JAKARTA, wartametropolitan.com – Chairman HYBE Bang Si-hyuk tengah menghadapi tekanan hukum serius di Korea Selatan. Polisi Seoul dikabarkan sedang meninjau kemungkinan penerbitan surat perintah penangkapan terhadap sosok yang dikenal sebagai arsitek kesuksesan grup K-pop global BTS tersebut.
Kasus ini berkaitan dengan dugaan praktik “perdagangan tidak adil yang curang” dan disebut telah bergulir secara tertutup selama lebih dari satu tahun.
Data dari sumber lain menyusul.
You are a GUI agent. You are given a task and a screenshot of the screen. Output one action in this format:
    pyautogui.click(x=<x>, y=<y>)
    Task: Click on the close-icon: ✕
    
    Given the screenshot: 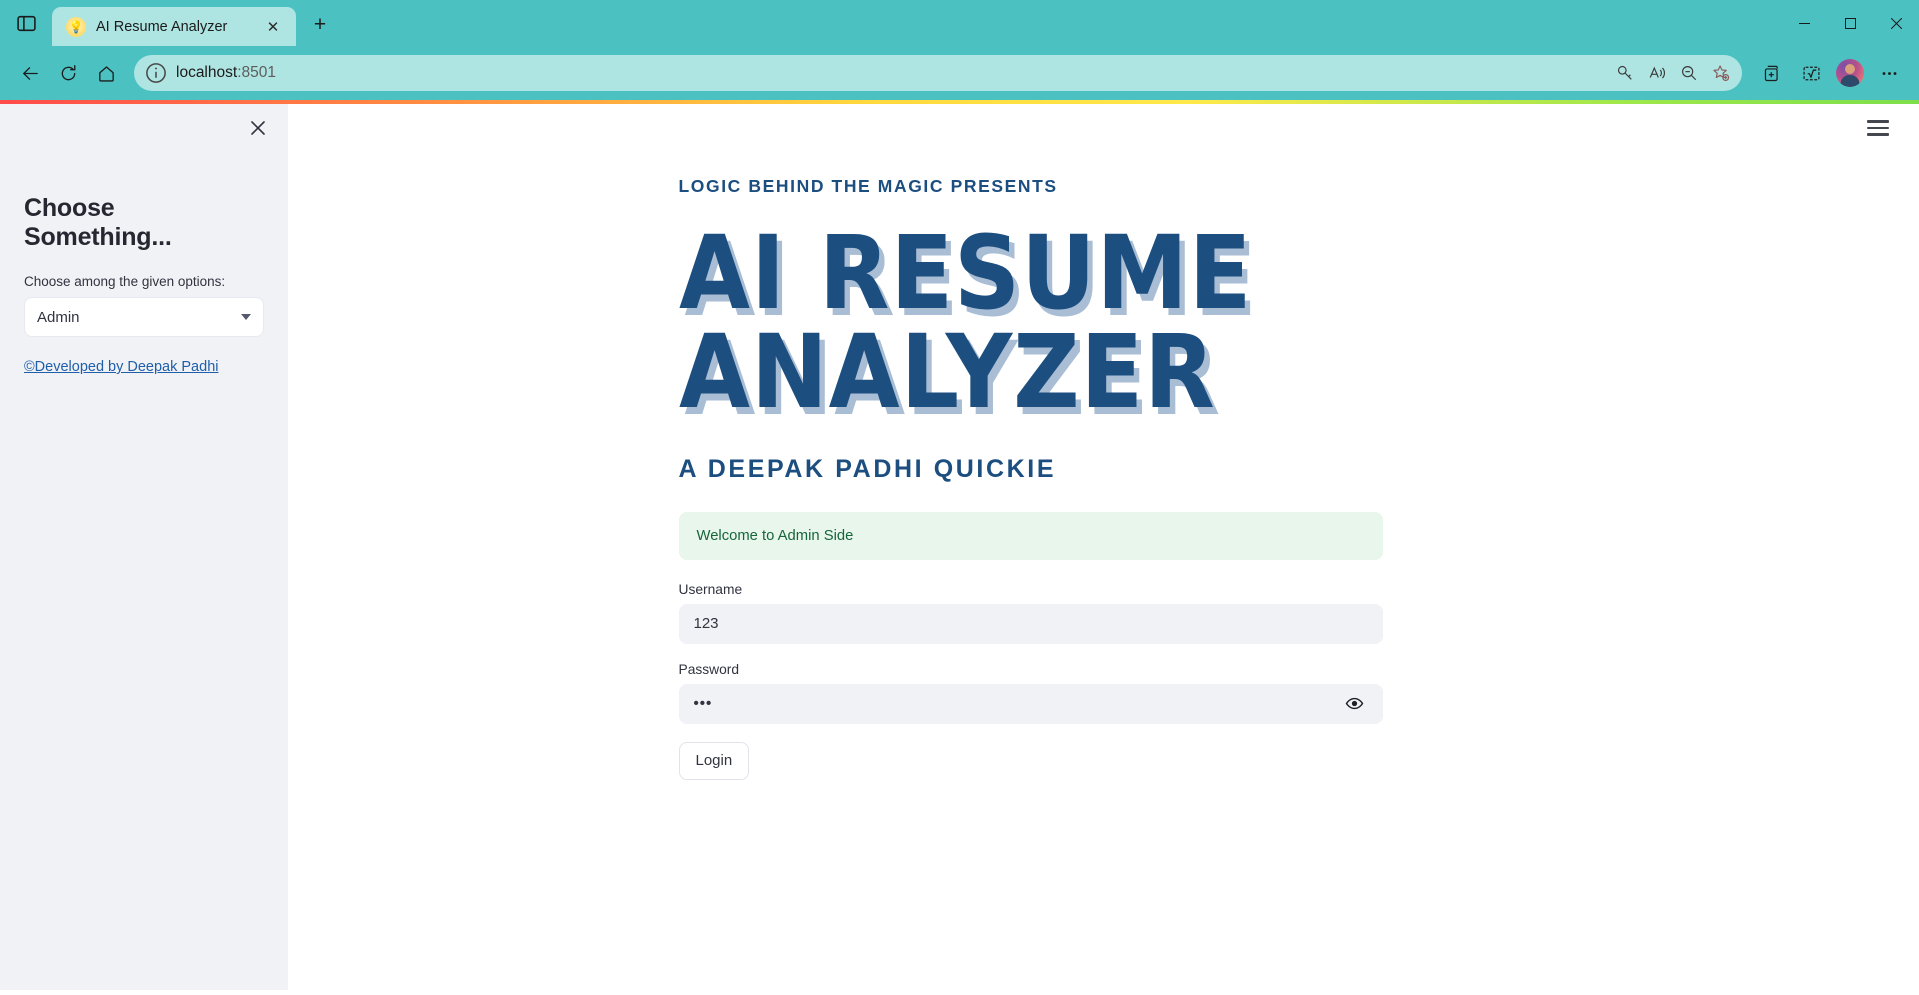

Kini, proses penyelidikan disebut telah mendekati tahap akhir, menandai fase krusial dalam penanganannya.
Komisaris Park mengungkapkan bahwa peninjauan hukum hampir rampung. Ia juga memastikan bahwa opsi penerbitan surat perintah penangkapan terhadap Bang Si Hyuk sedang dipertimbangkan oleh pihak berwenang.
Penyelidikan ini berfokus pada dugaan bahwa para pemegang saham kemungkinan menerima informasi yang menyesatkan terkait rencana penawaran umum perdana atau IPO HYBE. Hal tersebut memicu sorotan tajam terhadap transparansi perusahaan dalam proses go public.
Hingga kini belum ada keputusan final yang diumumkan. Namun, perkembangan kasus ini telah menarik perhatian luas, baik dari kalangan investor maupun penggemar industri hiburan, mengingat posisi HYBE sebagai salah satu perusahaan musik terbesar di dunia.
Bang Si Hyuk dikenal sebagai figur sentral di balik ekspansi HYBE menjadi kekuatan global. Ia juga berperan penting dalam membentuk dan membimbing BTS hingga mencapai status superstar internasional.
Situasi hukum yang dihadapinya saat ini dinilai berpotensi membawa dampak besar, tidak hanya bagi reputasi pribadi, tetapi juga terhadap masa depan bisnis HYBE. Para pengamat kini menunggu langkah lanjutan dari otoritas Seoul yang akan menentukan arah kasus tersebut.